Algún ejemplo práctico puede ilustrar esta idea. Cuando un profesor apoye con su voto la reforma del plan de estudios de un máster, es de esperar que lo haga por su convencimiento de que favorece la formación y empleabilidad de los futuros estudiantes que lo cursen, no porque suponga un fortalecimiento de su área de conocimiento. Cuando una profesora se oponga a solicitar una ampliación del número de plazas ofertadas para un grado altamente demandado, debería hacerlo porque estime que no se dispone de condiciones adecuadas o recursos suficientes, no porque quiera evitar un incremento del número de horas que ella habría de dedicar a la docencia. Cuando cualquiera opte por una determinada candidatura al rectorado, debería motivarle la convicción de que su voto contribuirá a un mejor desempeño social de su universidad, antes que la promesa de unas condiciones laborales más cómodas y ventajosas.

Es decir, el sistema de gobernanza vigente aboca a una situación de riesgo moral permanente y expone a la comunidad universitaria a un continuo conflicto de intereses, del que solo nos salvaría estar dotados de una honestidad indestructible.

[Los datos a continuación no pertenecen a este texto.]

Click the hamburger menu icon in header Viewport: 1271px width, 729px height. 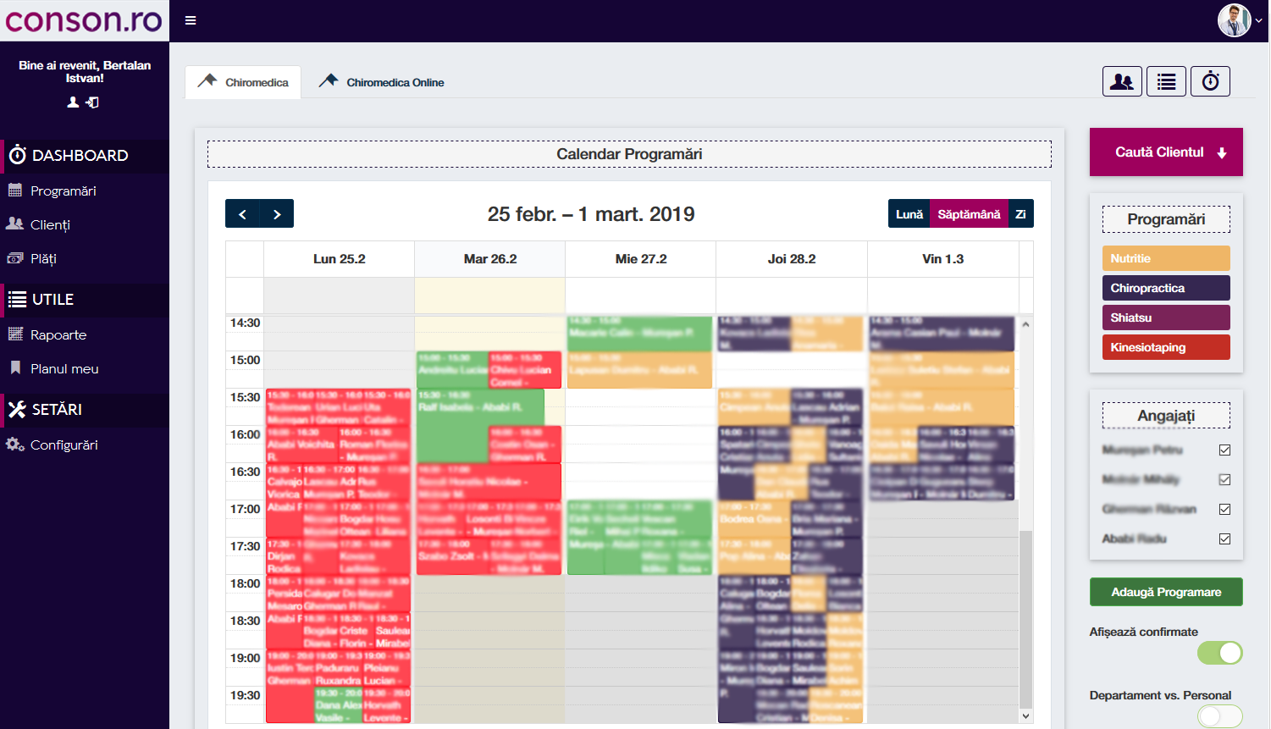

En unos días se celebrarán elecciones al rectorado de mi universidad. Los profesores y profesoras que han postulado sus candidaturas exponen sus programas de gobierno y se pone a prueba esa integridad moral que la sociedad espera de nosotros. Tendremos ocasión de preguntar a los candidatos por cómo enfocan la contribución de nuestra institución al desarrollo social de nuestra ciudad, en la que se ubican cuatro de los diez barrios más pobres de España, cuyos jóvenes apenas pisan nuestras aulas. Podremos expresar nuestro interés por influir en un panorama local dominado por empresas de bajo capital tecnológico y empleos de reducida productividad. Será el momento de pedir soluciones para combatir la menguante matriculación y el creciente abandono de los chavales varones, que cada vez se gradúan menos en nuestra institución. Dispondremos de la oportunidad de demandar una mayor presencia universitaria en el reciclaje formativo de los profesionales con empleo, o en la generación de alternativas para las desempleadas de larga duración.

Ojalá sea así. Demostraremos considerar a la universidad pública un instrumento social que pertenece al conjunto de la ciudadanía y no el patrimonio particular de quienes trabajamos en ella.